• **Extrait de page**:
C'est une des expériences les plus américaines qui existent: vivre en sororité ou en fraternité. Retranscrit mainte fois dans les livres et films, ce mode vie parait souvent venir d'un autre monde. Dans la culture populaire, la saga Americain Pie fait partie de ces films qui ont mis en scène (de manière parfois extrême) ces lieux👇
Pour ceux qui ne sont pas familiers avec cette drôle de tradition: les élèves de campus américains peuvent rentrer dans des confréries d’étudiants. Elles portent généralement un nom grec et accueillent les élèves pour quelques années, leur permettant de vivre la Greek Life. C'est-à-dire, organiser des événements caritatifs, participer à des activités collectives entre établissements, avoir un soutien académique entre membres, et faire la fête entre eux.
Si l’expérience parait alléchante, ce mode de vie n’est pas pour tout le monde. Sabrina* l'a vécu il y a quatre ans. Malgré son obligation contractuelle à rester sous anonymat, elle a, tout de même, accepté de nous raconter une partie de son quotidien en sororité. Le bon comme le mauvais. C'est parti, embarquez pour une université de l'Ouest des Etats-Unis.
Comment une Suissesse a-t-elle atterri dans une sororité d’une université américaine?
Sabrina*: Eh bien, je suis née de l’autre côté de l’Atlantique, mais, vers mes six mois, on est rentré en Suisse avec ma famille. Une partie de moi a voulu y retourner et l’idée de faire mes études universitaires aux Etats-Unis m'a bien plu. Quant aux sororités, à force de visionner des vidéos YouTube ou des films sur le sujet avant mon départ, ma curiosité a été titillée.
Je suis donc partie en 2017 pour entreprendre un Bachelor de quatre ans en psychologie.
Quelles ont été les démarches pour intégrer une sororité?
Dès mon arrivée mi-août, je me suis inscrite à la rush week qui se déroule la première semaine de cours et sur trois jours. Le premier jour, j’ai couru de maison en maison, enchainant des interviews de quelques minutes avec trois filles différentes de chaque sororité. Elles m'ont accueilli avec leurs chants et de grands sourires. J’ai été directement projetée dans leur univers. À la fin de cette étape, j'ai dû sélectionner trois sororités en espérant qu'elles me choisiraient aussi. J'ai matché avec deux maisons et j'ai donc pu passer au deuxième jour.
Que s'est-il passé lors des deux journées restantes?

• **Consignes**:
a - Dans l'entretien sur la vie en sororité, recopiez tout le passage depuis « Si l’expérience parait » jusqu'à « d’une université américaine? » en remplaçant « Suissesse » par « jeune Suisse ».
b - D'après l'entretien sur la vie en sororité, en quelle année Sabrina est-elle partie étudier aux États-Unis ?
c - Rédigez la suite de l'entretien sur la vie en sororité, à partir de sa dernière phrase.

• **Données**:
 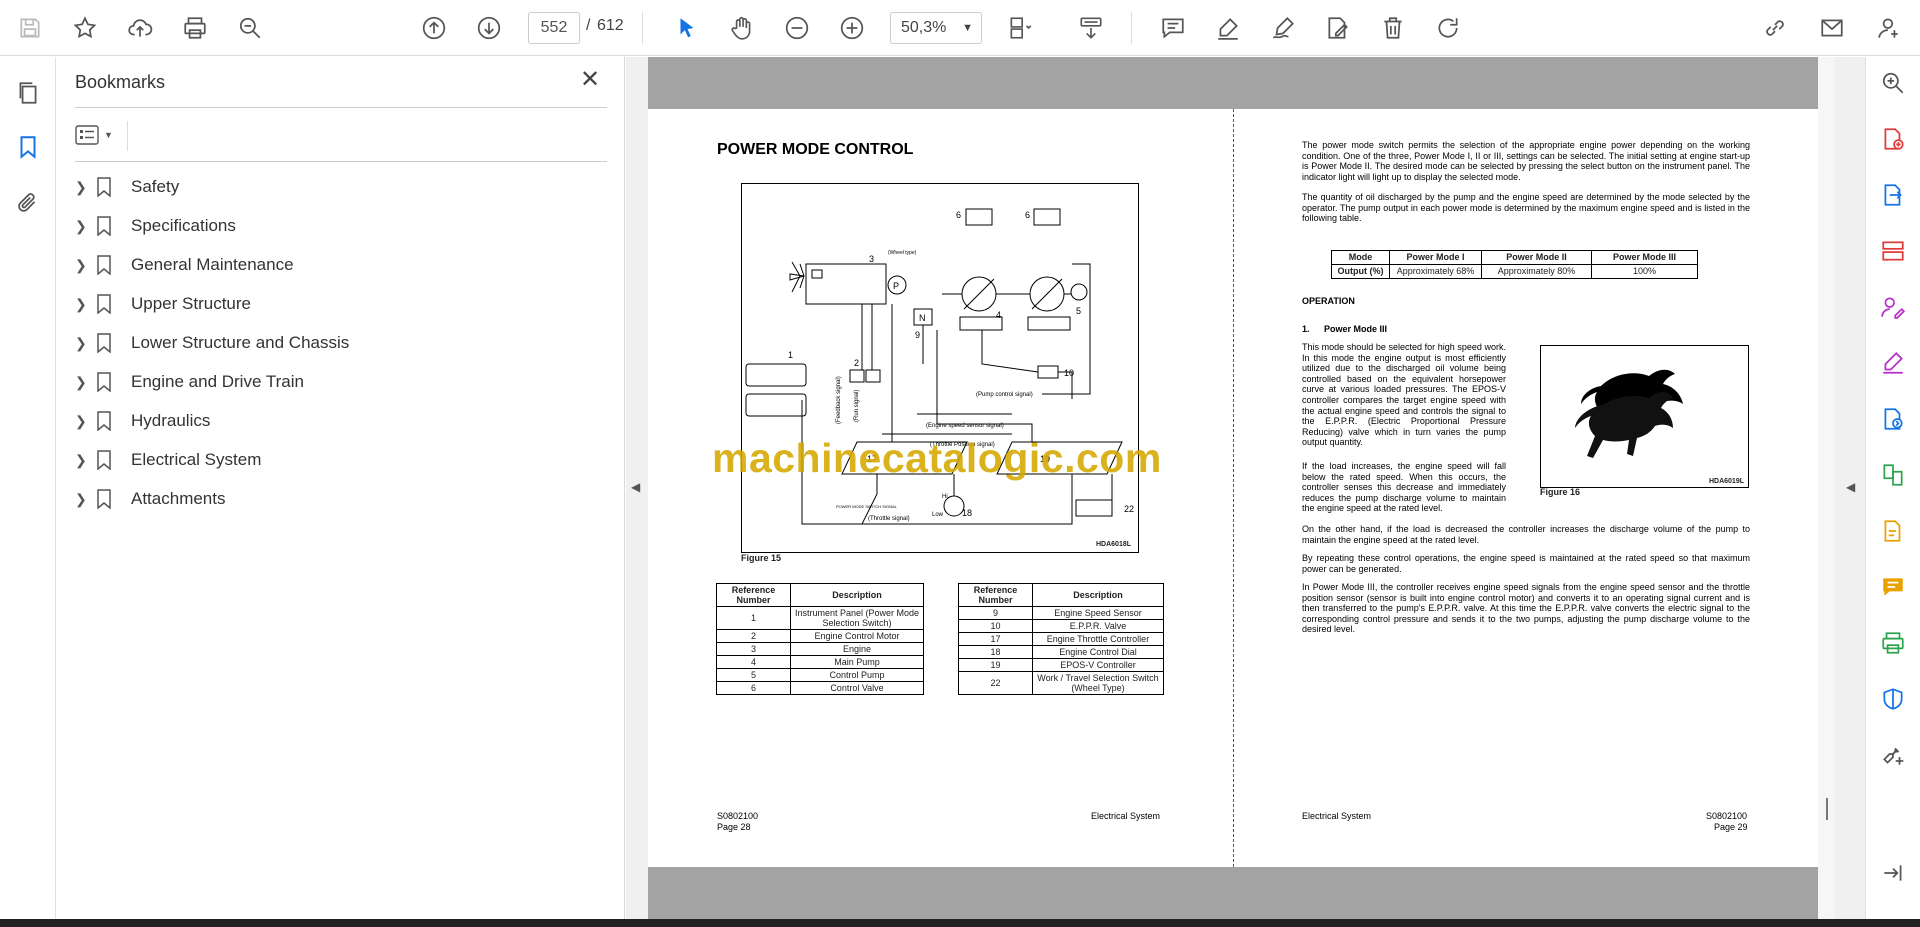 I want to click on delete-icon, so click(x=1393, y=28).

• **Réponses attendues**:
a -
Si l’expérience parait alléchante, ce mode de vie n’est pas pour tout le monde. Sabrina* l'a vécu il y a quatre ans. Malgré son obligation contractuelle à rester sous anonymat, elle a, tout de même, accepté de nous raconter une partie de son quotidien en sororité. Le bon comme le mauvais. C'est parti, embarquez pour une université de l'Ouest des Etats-Unis.
Comment une jeune Suisse a-t-elle atterri dans une sororité d’une université américaine?

b - En 2017.

c -
J'ai recommencé des entretiens, cette fois plus longs, durant lesquels les sœurs t’expliquent leur organisation, les exigences en matière de notes scolaires et leur philanthropie - obligatoire pour chaque sororité. S'ensuit la dernière étape s’il y a de nouveau un match entre ton choix et celui d'une sororité, tu visites la maison avant de devoir faire un choix final.
Un vrai parcours du combattant, ce processus! Comment l'avez-vous vécu?
Honnêtement, je n’ai vraiment pas aimé. Le chemin a été long et fastidieux.
Et, dans mon cas, je me suis arrêtée à la deuxième étape. Je n’ai pas accroché avec les sororités qui m’ont retenue. Mais, j’ai pu intégrer celle que je voulais au début de la rush week par des contacts à l’intérieur plus tard dans le semestre d'automne. Je n'ai pas lâché mon but de vivre cette expérience.
Donc par la force du destin, vous avez intégré une sororité. Avez-vous encore traversé certaines étapes?
Oui. Pendant un ou deux mois, j’ai été en période provisoire qu’on appelle le pledge. Durant ce laps de temps, j’ai dû apprendre les chants, les dictons, les règles de ma sororité. La cérémonie officielle d’intégration s'est déroulée un matin d'octobre et n'a fait l’objet d’aucun bizutage.
Dès ce moment, en quoi consistait la vie d'une sœur fraichement «baptisée»?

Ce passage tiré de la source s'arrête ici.